GROwing Monsters And Cloning Shrimps

@ title “Center of mass rotation”
@ xaxis label "Time (ps)"
@ yaxis label "Energy (kJ mol\S-1\N)"
@TYPE xy
@ view 0.15, 0.15, 0.75, 0.85
@ legend on
@ legend box on
@ legend loctype view
@ legend 0.78, 0.8
@ legend length 2
@ s0 legend “r_130”
0 2.52655
0.8 5.94535
1.6 0.908079
2.4 5.10452
3.2 23.8468
4 -6.76135
4.8 0.725384
5.6 3.57106
6.4 -2.08162
7.2 0.285385
8 5.13313
8.8 6.86377
9.6 -0.0344337
10.4 1.16367
11.2 0.318203
12 -0.0536116
12.8 2.48021
13.6 -6.42674
14.4 -4.91415
15.2 -3.47536
16 1.94549
16.8 -257.257
17.6 53.4847
18.4 1.48988
19.2 4.78093
20 -0.77453

I also checked the translational kinetic energy and it is just fine.
Do you have any idea about that?
Many thanks.

10

Hi @gongrehk

Thanks for asking.
No, I haven’t.
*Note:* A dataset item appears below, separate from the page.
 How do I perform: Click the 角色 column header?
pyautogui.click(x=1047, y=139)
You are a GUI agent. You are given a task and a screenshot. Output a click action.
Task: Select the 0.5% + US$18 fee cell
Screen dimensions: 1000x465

I pivoted my project and had stopped pursuing this direction further.
I did try to look into the source code, but to no avail.

To obtain the rotational kinetic energy, perhaps you can try different version of GROMACS or use a different simulation package. Sorry I wish I could be of more help.

11

Hi @Er1ck

Thanks very much for your advice.
Perhaps I should try with a latest version of GROMACS first.

12

For future visitors to this topic, this bug has been fixed now (see here), and a correct version of gmx traj will be in 2023.3 and later versions.